Novel: Horror
Sam ducked as I shot. Did I mean to miss? Who can say? The bullet hit the window and the glass shattered and rained down onto the hardwood floor and the street below. Sam ran at me and dived at my stomach, knocking me on my back as well as knocking the wind out of me. Before I could get on my feet he was down the hallway, and though I shot at him I missed again. Screams rang out in the rooms, and Sam plunged down the stairs. I let off one more shot before he melted out of sight, but hit only the wall, showering plaster down the stairwell.
By the time I burst out onto the street he had vanished. I looked up and down the road and shouted out his name in a cry – it seemed to me – without end.
“Faye?”
I spun around and came face-to-face with Corrie, still half-bandaged, still timid. She jumped back at the sight of my gun.
“What are you doing here?” I demanded.
“I…I was…” she stuttered.
“Which way did Sam go?”
“Sam? I…didn’t see him.”
“Are you sure?”
“Yes. Is everything okay?” She stared at me, and at the gun, full of concern and uneasiness.
I took a deep breath. Then I took another one. I took in the street again. He was out of sight, wherever he was.

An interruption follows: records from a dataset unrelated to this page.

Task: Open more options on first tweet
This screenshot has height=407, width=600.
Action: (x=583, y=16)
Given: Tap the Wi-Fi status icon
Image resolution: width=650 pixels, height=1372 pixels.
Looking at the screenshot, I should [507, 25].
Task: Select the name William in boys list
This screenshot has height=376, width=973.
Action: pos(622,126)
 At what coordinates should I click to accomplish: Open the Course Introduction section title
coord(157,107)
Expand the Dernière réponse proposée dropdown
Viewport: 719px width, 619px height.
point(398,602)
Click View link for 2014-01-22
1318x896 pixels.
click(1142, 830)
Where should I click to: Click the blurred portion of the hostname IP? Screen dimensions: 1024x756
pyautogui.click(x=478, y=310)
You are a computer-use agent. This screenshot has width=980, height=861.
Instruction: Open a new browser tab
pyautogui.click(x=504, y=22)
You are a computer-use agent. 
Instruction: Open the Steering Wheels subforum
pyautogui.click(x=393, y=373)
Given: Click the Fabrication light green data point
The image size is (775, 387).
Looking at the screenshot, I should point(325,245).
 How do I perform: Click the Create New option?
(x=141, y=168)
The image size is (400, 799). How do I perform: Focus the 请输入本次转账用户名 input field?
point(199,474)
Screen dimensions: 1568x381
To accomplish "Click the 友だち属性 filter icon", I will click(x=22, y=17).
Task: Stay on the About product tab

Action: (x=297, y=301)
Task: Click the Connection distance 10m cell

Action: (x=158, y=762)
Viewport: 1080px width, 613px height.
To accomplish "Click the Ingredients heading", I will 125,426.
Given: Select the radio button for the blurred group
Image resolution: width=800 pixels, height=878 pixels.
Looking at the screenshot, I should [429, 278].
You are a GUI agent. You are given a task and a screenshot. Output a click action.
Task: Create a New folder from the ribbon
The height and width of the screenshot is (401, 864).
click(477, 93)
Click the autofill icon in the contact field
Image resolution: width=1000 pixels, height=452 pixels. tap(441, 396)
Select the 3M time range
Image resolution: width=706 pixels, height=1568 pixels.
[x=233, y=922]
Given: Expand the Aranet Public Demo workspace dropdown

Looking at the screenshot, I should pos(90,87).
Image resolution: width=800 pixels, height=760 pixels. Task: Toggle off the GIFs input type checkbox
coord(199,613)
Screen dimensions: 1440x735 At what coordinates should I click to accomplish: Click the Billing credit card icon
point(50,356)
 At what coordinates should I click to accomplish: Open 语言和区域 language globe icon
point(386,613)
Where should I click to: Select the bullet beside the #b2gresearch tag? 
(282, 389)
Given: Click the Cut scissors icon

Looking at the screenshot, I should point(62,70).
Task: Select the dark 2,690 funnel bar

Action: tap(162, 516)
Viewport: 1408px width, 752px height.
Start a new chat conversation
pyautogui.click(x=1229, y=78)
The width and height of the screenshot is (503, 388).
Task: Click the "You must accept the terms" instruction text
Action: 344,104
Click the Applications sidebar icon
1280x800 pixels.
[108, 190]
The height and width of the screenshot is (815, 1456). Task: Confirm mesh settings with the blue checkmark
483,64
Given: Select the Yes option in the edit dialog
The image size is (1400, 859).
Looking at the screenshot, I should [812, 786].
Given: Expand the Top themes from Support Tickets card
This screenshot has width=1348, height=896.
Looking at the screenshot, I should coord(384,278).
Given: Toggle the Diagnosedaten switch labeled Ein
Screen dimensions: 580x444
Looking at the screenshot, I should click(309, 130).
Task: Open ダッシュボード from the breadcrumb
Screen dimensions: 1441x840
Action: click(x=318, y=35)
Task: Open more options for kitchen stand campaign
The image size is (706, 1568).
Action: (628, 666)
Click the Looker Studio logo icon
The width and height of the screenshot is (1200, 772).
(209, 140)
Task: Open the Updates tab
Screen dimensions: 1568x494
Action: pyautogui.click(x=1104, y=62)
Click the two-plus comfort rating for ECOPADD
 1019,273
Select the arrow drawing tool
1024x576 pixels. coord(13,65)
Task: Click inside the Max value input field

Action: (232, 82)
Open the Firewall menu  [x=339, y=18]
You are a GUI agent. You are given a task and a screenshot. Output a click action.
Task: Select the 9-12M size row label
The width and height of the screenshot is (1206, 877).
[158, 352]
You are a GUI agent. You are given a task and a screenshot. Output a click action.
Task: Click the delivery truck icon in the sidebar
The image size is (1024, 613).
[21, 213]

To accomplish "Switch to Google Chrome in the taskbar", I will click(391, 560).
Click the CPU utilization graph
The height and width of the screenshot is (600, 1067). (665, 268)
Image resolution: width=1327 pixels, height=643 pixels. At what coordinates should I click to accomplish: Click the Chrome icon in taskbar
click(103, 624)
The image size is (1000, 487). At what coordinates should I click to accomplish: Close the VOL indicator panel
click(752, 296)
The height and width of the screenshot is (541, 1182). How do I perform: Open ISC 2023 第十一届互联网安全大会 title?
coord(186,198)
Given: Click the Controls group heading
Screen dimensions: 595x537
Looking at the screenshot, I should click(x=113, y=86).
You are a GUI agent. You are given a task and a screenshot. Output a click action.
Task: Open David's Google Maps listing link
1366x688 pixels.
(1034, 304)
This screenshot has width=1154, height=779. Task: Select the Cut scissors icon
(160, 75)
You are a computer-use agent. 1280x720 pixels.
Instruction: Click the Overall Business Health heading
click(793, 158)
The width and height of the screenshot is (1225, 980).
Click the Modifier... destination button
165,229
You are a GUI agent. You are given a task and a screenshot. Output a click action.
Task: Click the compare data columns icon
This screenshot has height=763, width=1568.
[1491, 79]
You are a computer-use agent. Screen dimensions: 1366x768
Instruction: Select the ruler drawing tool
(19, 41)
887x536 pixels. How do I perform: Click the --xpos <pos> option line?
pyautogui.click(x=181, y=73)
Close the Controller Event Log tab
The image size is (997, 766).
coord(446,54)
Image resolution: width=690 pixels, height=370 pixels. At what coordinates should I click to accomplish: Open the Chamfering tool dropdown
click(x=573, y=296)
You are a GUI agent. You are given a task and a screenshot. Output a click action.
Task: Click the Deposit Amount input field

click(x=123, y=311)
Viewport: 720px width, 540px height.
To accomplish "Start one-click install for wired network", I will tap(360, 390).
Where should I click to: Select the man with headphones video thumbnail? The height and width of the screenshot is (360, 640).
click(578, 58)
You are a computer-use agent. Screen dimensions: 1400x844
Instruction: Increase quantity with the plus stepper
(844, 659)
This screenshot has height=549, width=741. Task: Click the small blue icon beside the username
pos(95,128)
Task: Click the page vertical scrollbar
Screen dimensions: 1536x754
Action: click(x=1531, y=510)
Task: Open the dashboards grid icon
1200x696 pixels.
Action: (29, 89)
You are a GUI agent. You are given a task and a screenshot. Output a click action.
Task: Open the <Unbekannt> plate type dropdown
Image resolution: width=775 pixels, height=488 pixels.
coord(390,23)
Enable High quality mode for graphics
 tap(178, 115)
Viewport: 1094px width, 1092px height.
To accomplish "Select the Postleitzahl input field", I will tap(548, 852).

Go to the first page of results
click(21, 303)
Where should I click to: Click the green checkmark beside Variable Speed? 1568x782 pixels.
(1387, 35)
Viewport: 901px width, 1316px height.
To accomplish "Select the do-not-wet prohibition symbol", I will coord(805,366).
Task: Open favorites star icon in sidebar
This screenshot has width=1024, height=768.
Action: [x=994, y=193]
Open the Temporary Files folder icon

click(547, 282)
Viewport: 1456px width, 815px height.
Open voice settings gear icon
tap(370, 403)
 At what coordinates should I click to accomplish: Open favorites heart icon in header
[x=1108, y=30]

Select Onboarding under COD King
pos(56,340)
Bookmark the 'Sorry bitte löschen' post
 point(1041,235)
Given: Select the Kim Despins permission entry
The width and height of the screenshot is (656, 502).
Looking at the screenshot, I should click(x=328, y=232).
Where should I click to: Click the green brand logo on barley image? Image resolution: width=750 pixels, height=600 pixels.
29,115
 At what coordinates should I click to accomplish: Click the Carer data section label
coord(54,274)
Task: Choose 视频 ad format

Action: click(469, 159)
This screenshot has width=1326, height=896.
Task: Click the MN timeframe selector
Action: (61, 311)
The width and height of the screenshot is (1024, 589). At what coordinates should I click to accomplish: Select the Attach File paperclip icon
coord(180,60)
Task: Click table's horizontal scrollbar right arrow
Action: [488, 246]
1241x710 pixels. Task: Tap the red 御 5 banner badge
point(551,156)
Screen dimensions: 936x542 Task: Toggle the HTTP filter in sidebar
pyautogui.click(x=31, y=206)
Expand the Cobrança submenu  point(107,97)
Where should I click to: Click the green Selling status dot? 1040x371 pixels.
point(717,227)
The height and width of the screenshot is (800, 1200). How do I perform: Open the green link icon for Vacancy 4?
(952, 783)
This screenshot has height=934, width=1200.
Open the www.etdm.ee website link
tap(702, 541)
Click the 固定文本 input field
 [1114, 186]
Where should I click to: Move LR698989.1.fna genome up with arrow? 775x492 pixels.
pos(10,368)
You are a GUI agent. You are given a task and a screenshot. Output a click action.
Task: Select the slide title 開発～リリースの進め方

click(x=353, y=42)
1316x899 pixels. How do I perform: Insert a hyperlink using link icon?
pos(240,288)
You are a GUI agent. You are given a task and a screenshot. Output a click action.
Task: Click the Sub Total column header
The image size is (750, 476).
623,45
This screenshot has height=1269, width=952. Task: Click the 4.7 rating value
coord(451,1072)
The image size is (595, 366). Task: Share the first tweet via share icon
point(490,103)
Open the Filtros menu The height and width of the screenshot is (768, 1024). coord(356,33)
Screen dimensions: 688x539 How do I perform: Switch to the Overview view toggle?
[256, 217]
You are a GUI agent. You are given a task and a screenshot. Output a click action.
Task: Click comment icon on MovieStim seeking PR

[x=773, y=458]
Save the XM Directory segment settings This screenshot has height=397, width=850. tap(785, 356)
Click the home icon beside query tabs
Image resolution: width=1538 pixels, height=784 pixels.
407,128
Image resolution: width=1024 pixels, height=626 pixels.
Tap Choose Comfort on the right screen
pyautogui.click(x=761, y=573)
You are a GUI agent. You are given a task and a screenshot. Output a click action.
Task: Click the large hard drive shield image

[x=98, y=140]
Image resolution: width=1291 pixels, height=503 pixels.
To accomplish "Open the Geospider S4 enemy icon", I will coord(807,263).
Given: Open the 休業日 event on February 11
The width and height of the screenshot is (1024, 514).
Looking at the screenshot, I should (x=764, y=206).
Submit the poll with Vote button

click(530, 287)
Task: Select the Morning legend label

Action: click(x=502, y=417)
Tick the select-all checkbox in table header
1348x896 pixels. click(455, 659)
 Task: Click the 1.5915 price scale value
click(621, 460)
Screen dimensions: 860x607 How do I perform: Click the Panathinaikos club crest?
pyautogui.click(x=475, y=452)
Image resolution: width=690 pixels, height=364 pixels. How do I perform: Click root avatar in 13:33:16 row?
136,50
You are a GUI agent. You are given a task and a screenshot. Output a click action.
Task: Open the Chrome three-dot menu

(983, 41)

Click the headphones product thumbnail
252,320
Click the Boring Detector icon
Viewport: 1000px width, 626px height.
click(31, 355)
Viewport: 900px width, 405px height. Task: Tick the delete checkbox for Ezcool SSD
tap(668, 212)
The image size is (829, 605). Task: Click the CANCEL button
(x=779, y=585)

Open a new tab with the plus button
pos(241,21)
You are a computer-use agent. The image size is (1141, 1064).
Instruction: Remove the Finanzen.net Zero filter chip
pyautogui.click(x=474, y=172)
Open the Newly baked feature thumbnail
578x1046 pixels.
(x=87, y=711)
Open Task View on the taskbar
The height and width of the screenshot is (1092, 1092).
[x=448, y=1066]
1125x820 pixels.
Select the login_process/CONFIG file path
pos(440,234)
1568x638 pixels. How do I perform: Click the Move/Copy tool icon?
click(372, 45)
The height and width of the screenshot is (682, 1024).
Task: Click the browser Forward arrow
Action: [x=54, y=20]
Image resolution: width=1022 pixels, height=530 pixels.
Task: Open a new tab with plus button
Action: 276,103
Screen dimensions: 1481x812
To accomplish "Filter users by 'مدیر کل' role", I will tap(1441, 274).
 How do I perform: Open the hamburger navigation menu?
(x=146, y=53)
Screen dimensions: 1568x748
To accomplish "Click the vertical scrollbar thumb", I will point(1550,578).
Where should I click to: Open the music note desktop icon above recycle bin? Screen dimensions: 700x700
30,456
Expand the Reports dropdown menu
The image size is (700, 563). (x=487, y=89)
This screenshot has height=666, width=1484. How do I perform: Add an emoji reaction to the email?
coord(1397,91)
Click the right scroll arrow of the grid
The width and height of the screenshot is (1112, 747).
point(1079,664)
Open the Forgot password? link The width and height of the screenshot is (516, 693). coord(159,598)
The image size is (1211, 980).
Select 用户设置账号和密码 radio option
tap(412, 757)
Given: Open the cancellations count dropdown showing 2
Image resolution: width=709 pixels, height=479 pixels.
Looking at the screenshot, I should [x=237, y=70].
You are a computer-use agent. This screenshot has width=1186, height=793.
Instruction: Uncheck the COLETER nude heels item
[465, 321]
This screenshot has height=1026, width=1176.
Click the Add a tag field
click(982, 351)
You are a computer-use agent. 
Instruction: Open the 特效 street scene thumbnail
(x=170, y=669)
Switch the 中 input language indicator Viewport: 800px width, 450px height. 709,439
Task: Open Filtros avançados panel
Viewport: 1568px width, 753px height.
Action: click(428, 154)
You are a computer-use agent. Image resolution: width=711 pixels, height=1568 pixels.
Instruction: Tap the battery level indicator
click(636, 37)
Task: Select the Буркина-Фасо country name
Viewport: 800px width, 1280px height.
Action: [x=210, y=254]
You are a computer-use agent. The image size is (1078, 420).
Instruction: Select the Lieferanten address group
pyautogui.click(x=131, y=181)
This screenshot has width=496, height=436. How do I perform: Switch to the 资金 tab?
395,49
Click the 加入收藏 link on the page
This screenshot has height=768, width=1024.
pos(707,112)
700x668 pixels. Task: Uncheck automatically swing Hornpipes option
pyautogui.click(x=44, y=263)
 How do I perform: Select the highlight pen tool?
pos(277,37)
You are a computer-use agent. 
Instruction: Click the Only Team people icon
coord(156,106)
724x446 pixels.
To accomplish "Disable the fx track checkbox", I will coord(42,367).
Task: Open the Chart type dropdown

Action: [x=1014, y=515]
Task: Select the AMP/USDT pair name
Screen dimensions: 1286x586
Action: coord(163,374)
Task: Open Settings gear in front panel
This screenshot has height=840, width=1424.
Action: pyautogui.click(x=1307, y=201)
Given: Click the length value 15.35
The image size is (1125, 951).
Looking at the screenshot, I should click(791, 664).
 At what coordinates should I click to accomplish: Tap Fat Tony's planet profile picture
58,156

“Everything’s fine,” I said, more gently. “What are you doing here?”
She opened her mouth, thought better of it and closed it and looked away. I was still working on taking breaths, so I let her take her time.
“I thought,” she said, “that I could talk to him.”
“To who?”
“Milo,” she said in a voice I could barely hear.
“Talk to him? About what?”
“Maybe we could…work something out. Find some way for him to stop this. Maybe if I started seeing him again…”
“What are you saying?” I put the gun away – in a pocket for lack of its holster – and grabbed her shoulder. “Why would you do that? I told you we would… I would take care of it.”
She shook her head, tears filling her good eye. “But you’ve been up there. You’ve seen him, right? What can you do against him?”
“So your solution is to run back to the guy who’s been beating you up?”
“I just want to talk to him. Then he might see…he might understand…”
“He’s a monster!” I shouted. “What could he possibly understand? You think he loves you? Ever loved you? How could he?”
She didn’t answer. It didn’t matter. I spun on my heel and walked away, not caring about direction. I still had the Bowie knife clenched in my fist, so tight that I only noticed it when my hand started to ache.